▶ Brano citato
________

Occupazioni e sgomberi a Bologna
Il 20 ottobre 2015 è stato per Bologna un giorno importante, con il quale la città dovrà fare i conti in futuro per capire esattamente cosa sia successo, quali fenomeni siano venuti alla luce e quali contraddizioni e fratture siano finalmente emerse.
Il giorno è stato quello dello sgombero del cosiddetto “Ex-Telecom”, un grande edificio nel quale aveva sede la nota compagnia telefonica: migliaia di metri quadrati di uffici, mense, bar e refettori, perfino un grande auditorium, vuoto da almeno 10 anni e di proprietà di un fondo d’investimento tedesco. Siamo nel quartiere Bolognina, uno degli storici quartieri industriali (e operai) della città che dalla fine degli anni Ottanta sta vivendo una profonda trasformazione sociale e urbanistica dovuta alla chiusura delle fabbriche cittadine e alla scomparsa dalla città degli operai. Quartiere storicamente popolare dove si intreccia una forte e antica migrazione cinese a un’altrettanta importante, ma molto più recente migrazione prevalentemente africana (maghreb e aree sub-sahariane). La zona dell’Ex-Telecom si trova proprio nel cuore delle più grandi operazioni di “riqualificazione urbana” della città: lo stabile in questione si situa a poche centinaia di metri dalla nuova stazione dell’alta velocità e di fronte alla nuova sede del Comune di Bologna, con le sue tre nuove torri scintillanti che svettano sullo skyline della città. Certo una riqualificazione che, a causa della crisi economica fatica molto a decollare: la zona è puntellata da cantieri fermi e semi abbandonati, edifici industriali fatiscenti e da grandi aree una volta industriali e ora semplicemente abbandonate.
Lo sgombero, dicevamo. Quel giorno alle 8 del mattino il tratto di via Fioravanti su cui affacciano gli uffici comunali offre uno spettacolo inquietante: più di 200 agenti tra polizia e carabinieri con decine di furgoni blindati circondano l’edificio, bloccando un’ampia area del quartiere mentre centinaia di donne, bambini e ragazzi alle finestre percuotuono pentolame e infissi, il cui frastuono, amplificato dal grande anfiteatro creato dalla sede comunale proprio lì di fronte, rimbomba sinistro per tutto il rione. È stato senza dubbio il più massiccio e brutale sgombero che la città ricordi: nel corso di diverse lunghissime ore la polizia trascina fuori dallo stabile donne, bambini, neonati e ragazzi con le loro povere cose stipate dentro carrelli della spesa, valigie e zaini della scuola. Mentre sul tetto gli uomini (assieme ai giovani militanti del collettivo e a diversi adolescenti) continuano a battere contro le ringhiere di ferro, come a dare un ritmo lugubre all’intera giornata. Alle operazioni partecipano anche alcuni mezzi dei vigili del fuoco che con le gru e le lunghe scale fanno venire alla mente un assalto in stile medievale all’edificio. Nel frattempo centinaia di persone danno vita a un presidio in strada, assistendo impotenti al triste spettacolo. Un’operazione imponente e smisurata, tristemente spettacolare, una prova di forza della questura di Bologna dopo lo sgombero dello storico centro sociale Atlantide (che dal 1999 si trovava a Porta Santo Stefano e, dopo anni di convenzione e regolare affitto con il Comune stava trattando per una nuova sede) eseguito su richiesta del Comune stesso il 9 ottobre e lo sgombero di una palazzina occupata da alcuni singoli e famiglie. Sgombero avvenuto il 15 ottobre ed eseguito, pare, senza nemmeno informare il Comune nonostante ci stessero vivendo dei minori.

________

▶ Righe di dati

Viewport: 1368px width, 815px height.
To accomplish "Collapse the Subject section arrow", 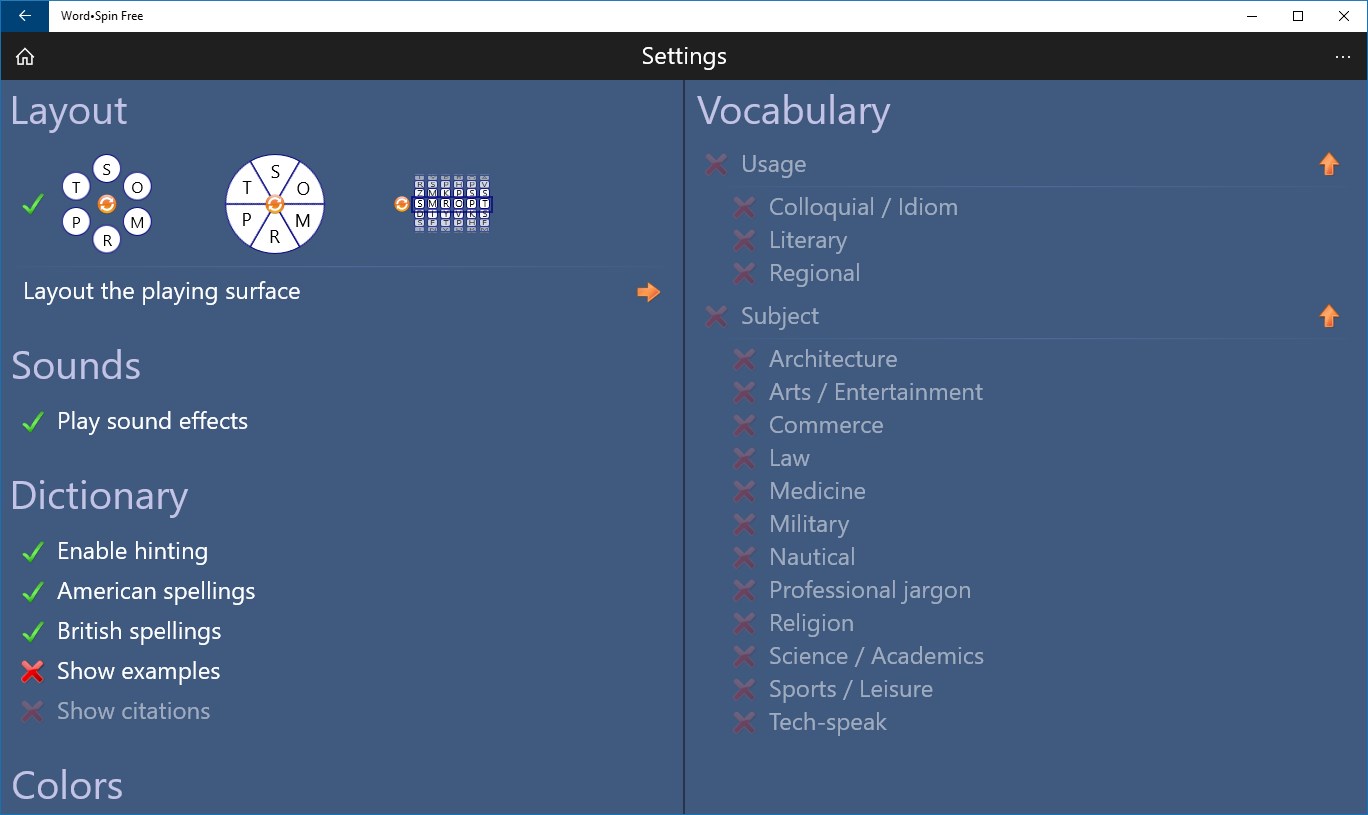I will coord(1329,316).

________

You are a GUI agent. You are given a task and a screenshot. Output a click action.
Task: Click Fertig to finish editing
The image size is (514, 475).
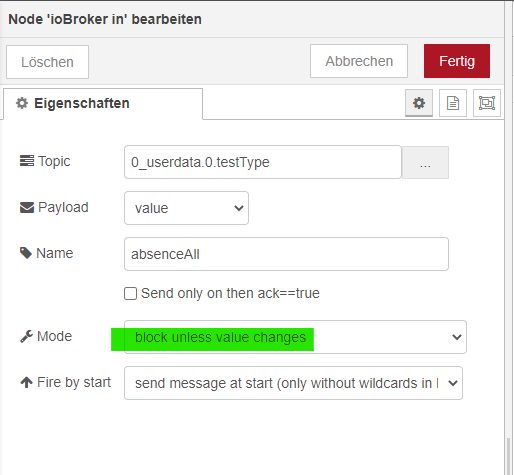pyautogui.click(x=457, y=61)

________

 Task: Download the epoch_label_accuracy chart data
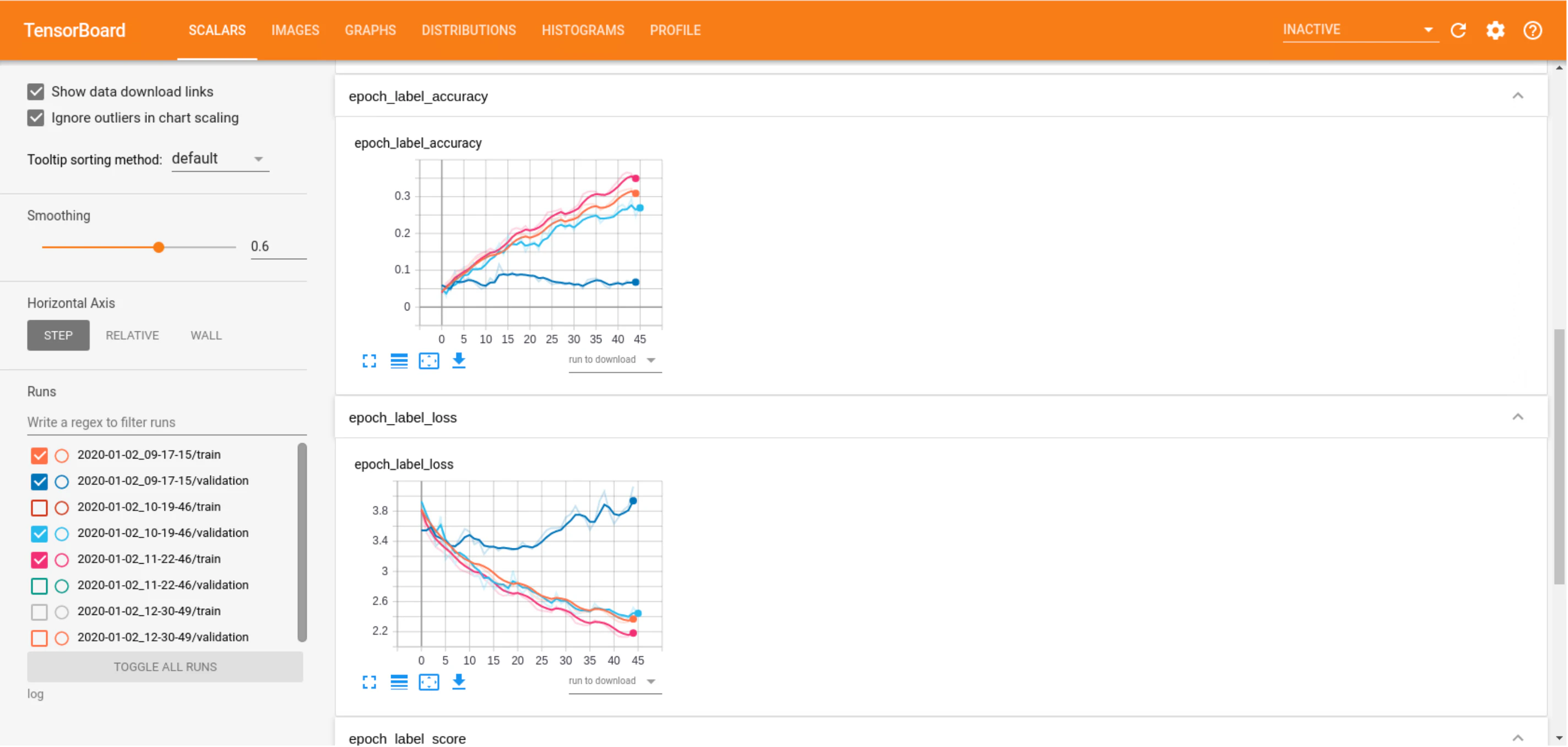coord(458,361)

________

▶ Completa quanto segue
(1) Stabilisci se le seguenti affermazioni concordano con il brano sugli sgomberi a Bologna, rispondendo sì o no e citando testualmente le parole decisive: (a) l'edificio Ex-Telecom apparteneva a un fondo d'investimento tedesco; (b) allo sgombero presero parte meno di cento agenti; (c) il centro sociale Atlantide fu sgomberato il 9 ottobre.
(2) Trascrivi dal brano sugli sgomberi a Bologna il passo compreso tra «Occupazioni e sgomberi» e «siano finalmente emerse.», estremi inclusi.
(3) Prosegui il brano sugli sgomberi a Bologna a partire dall'ultima frase riportata.
Le voci elencate non hanno alcun legame con il brano sugli sgomberi a Bologna.

▶ Risultati attesi
(1)
(a) Sì: «di proprietà di un fondo d’investimento tedesco».
(b) No: «più di 200 agenti tra polizia e carabinieri».
(c) Sì: «eseguito su richiesta del Comune stesso il 9 ottobre».

(2)
Occupazioni e sgomberi a Bologna
Il 20 ottobre 2015 è stato per Bologna un giorno importante, con il quale la città dovrà fare i conti in futuro per capire esattamente cosa sia successo, quali fenomeni siano venuti alla luce e quali contraddizioni e fratture siano finalmente emerse.

(3)
Per capire questa escalation è importante tenere presenti alcuni processi che hanno interessato la città negli ultimi anni. Fin dal 2010 in città il movimento di occupazioni di edifici pubblici a scopi abitativi ha ripreso vigore, complice la crisi che dopo i primi anni cominciava a colpire duramente soprattutto le fasce più deboli della popolazione. Con la disoccupazione, per le famiglie senza reti di sostegno e protezione arrivarono ben presto gli sfratti e la perdita della casa. I numeri sono in drammatico aumento: se nel 2008 gli sfratti per morosità erano a Bologna 108, già l’anno successivo erano saliti a 680 fino a superare i 1.500 del 2015. Gli strumenti a disposizione degli enti locali sono, come al solito, pochi, poco efficaci e il welfare cittadino si trovava del tutto impreparato ad affrontare questa emergenza: l’accesso alle case popolari è sempre più difficile (con 6.500 aventi diritto in lista d’attesa e circa 4/500 assegnazioni ogni anno). Gli operatori dei servizi sociali si trovano con le armi spuntate: contributi economici una tantum o brevi periodi di tirocinio formativo di certo non sono più sufficienti e, in caso di sfratto, si interviene solo per tutelare i minori, con soluzioni spesso temporanee ed economicamente insostenibili (come gli alberghi). Il fondo “anti sfratti” e il relativo protocollo firmato a Bologna da Comune, Provincia, Regione e parti sociali ha pochi fondi a disposizione e riesce a intervenire solo su una piccola percentuale di situazioni. E, di fronte a numeri come quelli che abbiamo visto le decine di appartamenti che l’amministrazione è riuscita a reperire per l’emergenza abitativa nel corso degli ultimi anni non riescono a dare risposta a tutte le situazioni.
«Fino a qualche anno fa riuscivamo a intervenire in situazioni come queste con risultati spesso positivi, l’assegnazione dell’alloggio Acer era possibile per la gran parte delle persone sotto sfratto. Poi con la progressiva diminuzione di fondi e strumenti al sociale e l’aumento vertiginoso del problema casa siamo rimasti quasi impotenti. Le situazioni a cui riusciamo a dare una risposta positiva sono poche», racconta una delle assistenti sociali del Comune che lavora con alcuni nuclei familiari che abitavano all’Ex-Telecom.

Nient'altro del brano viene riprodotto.